Inventories should be updated at least every ten years as values can rise or fall markedly within this period. For example, over the last ten years antique furniture values have fallen radically whereas silver, gold, jewellery, books and contemporary art have risen substantially.

Police currently advise that the items most likely to be stolen are clocks, jewellery, silver, together with mass-produced items which are easy to fence.

Jewellery need not be valued separately and can be included within any inventory.


You can get a lower premium on your art and antiques insurance policy by using one of the special schemes for High Net Worth clients. This is available through specialist underwriters including Chubb and Axa Art, for whom we are approved valuers.

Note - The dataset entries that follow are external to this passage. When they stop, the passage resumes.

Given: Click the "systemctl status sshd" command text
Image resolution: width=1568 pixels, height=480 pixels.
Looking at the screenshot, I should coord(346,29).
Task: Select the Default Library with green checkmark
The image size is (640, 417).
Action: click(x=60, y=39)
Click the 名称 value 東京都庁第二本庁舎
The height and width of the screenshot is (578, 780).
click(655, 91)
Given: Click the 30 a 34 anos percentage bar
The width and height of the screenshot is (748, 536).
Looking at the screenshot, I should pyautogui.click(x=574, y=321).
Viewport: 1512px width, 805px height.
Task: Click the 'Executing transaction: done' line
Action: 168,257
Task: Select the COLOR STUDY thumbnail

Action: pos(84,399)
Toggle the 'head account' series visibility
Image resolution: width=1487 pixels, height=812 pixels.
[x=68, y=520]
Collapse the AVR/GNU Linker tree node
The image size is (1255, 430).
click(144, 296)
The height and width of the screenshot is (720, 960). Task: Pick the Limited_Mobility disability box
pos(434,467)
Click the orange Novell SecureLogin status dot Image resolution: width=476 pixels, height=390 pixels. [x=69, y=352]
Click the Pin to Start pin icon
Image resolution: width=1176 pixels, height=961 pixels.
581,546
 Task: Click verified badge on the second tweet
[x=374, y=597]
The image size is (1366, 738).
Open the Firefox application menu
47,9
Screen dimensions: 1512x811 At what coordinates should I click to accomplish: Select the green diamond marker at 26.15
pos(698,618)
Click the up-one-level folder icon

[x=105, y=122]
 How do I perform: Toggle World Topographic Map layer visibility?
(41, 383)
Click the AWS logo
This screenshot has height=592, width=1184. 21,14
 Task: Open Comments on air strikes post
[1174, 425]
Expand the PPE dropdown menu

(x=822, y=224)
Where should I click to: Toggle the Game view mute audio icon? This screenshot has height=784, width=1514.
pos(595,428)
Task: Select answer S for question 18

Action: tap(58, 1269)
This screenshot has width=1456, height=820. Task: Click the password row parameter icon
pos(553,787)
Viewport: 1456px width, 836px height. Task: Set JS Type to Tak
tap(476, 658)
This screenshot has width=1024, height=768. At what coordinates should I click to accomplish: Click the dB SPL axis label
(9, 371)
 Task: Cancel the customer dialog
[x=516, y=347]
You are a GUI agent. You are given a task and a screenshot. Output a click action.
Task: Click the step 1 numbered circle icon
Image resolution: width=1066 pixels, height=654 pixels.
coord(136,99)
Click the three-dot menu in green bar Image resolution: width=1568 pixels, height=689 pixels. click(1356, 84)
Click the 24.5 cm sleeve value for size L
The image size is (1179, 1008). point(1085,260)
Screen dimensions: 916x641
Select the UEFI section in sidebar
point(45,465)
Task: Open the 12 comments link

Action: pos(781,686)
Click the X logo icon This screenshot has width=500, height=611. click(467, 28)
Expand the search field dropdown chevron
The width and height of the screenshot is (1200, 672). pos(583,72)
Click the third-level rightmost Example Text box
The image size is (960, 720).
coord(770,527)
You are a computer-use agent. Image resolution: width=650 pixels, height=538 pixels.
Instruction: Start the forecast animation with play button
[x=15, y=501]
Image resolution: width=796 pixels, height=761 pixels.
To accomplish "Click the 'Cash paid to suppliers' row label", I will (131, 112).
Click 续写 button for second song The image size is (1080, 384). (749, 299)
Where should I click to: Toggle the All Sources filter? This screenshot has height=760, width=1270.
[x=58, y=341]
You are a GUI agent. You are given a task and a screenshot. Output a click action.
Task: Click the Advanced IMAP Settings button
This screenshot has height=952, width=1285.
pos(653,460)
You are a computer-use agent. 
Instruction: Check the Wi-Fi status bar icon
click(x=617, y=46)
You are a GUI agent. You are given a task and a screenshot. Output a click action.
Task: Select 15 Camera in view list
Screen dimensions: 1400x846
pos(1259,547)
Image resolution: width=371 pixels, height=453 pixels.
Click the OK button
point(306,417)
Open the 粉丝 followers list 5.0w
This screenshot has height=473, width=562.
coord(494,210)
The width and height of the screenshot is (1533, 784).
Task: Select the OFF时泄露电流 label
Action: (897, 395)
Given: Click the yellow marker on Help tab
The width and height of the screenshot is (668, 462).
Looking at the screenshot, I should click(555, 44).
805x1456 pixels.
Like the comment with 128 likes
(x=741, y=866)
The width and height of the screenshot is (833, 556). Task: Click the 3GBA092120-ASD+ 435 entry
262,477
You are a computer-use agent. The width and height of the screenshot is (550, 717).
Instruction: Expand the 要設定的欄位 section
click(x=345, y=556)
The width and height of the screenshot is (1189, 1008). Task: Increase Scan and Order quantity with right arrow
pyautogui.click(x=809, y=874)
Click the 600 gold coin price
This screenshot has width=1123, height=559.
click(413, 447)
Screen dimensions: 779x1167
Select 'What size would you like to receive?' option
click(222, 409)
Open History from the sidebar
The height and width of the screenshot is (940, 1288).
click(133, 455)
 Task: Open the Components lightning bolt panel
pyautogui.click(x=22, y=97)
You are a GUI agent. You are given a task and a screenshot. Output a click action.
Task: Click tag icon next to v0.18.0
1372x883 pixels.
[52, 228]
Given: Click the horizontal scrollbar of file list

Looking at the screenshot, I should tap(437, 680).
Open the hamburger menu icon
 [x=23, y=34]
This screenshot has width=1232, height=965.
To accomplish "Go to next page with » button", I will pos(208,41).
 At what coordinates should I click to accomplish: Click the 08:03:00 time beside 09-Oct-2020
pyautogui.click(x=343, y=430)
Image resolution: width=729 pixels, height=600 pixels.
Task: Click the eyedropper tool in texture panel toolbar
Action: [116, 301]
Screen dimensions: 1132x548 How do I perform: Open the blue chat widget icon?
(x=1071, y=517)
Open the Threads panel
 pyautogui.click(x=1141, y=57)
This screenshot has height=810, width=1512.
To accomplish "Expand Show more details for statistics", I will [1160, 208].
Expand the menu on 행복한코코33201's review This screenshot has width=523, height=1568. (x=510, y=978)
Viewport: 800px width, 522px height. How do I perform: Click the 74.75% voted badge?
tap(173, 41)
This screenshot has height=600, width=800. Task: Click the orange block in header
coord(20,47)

Discounts are available on our fees for such work.

Many underwriters currently require an individual listing and an image of items worth £15,000 or more. However since you will need to prove the value of any loss it may be circumspect to contract a more substantial valuation that covers items of a lower value.


For many years this office has received instructions from firms of loss adjusters checking the validity of claims. We are happy to assist firms who do not have their own in-house valuers.


We are also instructed by private clients to produce detailed and correct records of loss for their insurers, where no current certified valuation has been carried out. Photographs and any receipts for items help us to accurately quantify your claim. It should be noted that it is customary practice in such instances for the insured and not the insurance company to pay the valuer's fee.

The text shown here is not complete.